Transcriptome analysis reveals a new insights toward molecular mechanisms of Methylmalonic acidemia in hepatocytes

Abstract

Abstract Background: The overabundance of methylmalonic acid due to the mutation of methylmalonyl-CoA mutase in the mitochondria contributes to hepatocyte damage, impacting various functions, especially energy metabolism. Our study focuses on analyzing transcriptomic alterations induced by methylmalonic acid to elucidate novel mechanisms through which the deficiency of methylmalonyl-CoA mutase causes cellular damage. Results: In this study, we observed that excessive accumulated methylmalonic acid inhibited endoplasmic reticulum (ER)-phagy by downregulating the expression of the ER-phagy receptor FAM134B. This inhibition coincided with an increase in extracellular Ca2+ influx, which aimed to counterbalance the insufficient Ca2+ levels within the overloaded ER. In addition, methylmalonic acid accumulation in hepatocytes triggered ER stress, initiating unfolded protein response via IRE1α-XBP1 pathway. This response aimed to eliminate misfolded proteins and restore ER homeostasis.
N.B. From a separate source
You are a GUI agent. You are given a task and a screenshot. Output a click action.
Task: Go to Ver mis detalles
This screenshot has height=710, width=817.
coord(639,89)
Moreover, ER stress and increased Ca2+ levels in the cytoplasm activated autophagy, facilitating the degradation misfolded proteins and the affected organelles. The persistent presence of methylmalonic acid hindered mitophagy by inducing the expression of BCL2L1, leading to the accumulation of dysfunctional mitochondria in hepatocytes, thereby exacerbating cellular damage. Conclusions: Our study delves into the impact of methylmalonic acid on hepatocyte functions, shedding light on the interplay between ER-phagy, ER stress, disturbances in Ca2+ flow and mitophagy. By examining these intricate mechanisms, our research unveils promising, previously unexplored therapeutic targets for methylmalonic acidemia.